* Exercise
Retrieve every line from the records in which the word "Toggle" occurs.

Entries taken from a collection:
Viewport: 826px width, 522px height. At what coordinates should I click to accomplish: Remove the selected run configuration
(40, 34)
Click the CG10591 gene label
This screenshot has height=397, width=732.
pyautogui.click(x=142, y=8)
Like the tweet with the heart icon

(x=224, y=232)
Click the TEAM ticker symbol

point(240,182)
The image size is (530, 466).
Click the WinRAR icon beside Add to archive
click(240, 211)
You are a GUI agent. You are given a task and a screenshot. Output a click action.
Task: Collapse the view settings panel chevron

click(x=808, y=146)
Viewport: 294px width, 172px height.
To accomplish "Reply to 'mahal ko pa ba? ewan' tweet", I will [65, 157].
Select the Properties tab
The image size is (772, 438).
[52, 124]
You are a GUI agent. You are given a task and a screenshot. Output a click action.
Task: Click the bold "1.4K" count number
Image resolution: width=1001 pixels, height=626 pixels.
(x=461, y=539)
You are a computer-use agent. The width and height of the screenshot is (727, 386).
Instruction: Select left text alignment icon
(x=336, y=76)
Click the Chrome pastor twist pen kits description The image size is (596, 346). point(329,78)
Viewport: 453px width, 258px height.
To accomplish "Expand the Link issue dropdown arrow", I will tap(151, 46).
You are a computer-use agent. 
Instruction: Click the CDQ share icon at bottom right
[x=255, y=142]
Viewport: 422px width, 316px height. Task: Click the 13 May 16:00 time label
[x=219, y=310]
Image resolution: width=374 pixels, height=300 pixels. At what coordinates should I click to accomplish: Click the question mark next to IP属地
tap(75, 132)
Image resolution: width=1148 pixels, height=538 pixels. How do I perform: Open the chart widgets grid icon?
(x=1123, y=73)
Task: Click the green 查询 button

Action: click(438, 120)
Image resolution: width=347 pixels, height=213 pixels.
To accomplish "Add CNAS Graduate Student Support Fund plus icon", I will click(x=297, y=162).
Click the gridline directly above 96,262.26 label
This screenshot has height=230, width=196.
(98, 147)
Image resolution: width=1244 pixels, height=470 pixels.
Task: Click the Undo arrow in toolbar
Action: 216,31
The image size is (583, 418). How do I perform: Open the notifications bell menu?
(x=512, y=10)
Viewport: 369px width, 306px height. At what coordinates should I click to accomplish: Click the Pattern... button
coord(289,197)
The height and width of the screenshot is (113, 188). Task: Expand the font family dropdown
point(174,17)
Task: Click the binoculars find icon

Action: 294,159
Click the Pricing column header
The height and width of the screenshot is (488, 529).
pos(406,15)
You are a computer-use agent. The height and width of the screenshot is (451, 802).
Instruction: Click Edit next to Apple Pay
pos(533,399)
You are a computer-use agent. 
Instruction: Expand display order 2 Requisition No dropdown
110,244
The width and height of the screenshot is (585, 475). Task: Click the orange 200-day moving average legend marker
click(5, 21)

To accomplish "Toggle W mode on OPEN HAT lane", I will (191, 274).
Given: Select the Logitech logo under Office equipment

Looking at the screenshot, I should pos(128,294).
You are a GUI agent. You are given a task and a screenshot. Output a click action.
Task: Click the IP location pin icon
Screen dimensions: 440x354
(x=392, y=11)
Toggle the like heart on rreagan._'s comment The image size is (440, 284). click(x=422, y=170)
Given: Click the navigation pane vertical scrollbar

* Response to this task
To accomplish "Toggle W mode on OPEN HAT lane", I will (191, 274).
Toggle the like heart on rreagan._'s comment The image size is (440, 284). click(x=422, y=170)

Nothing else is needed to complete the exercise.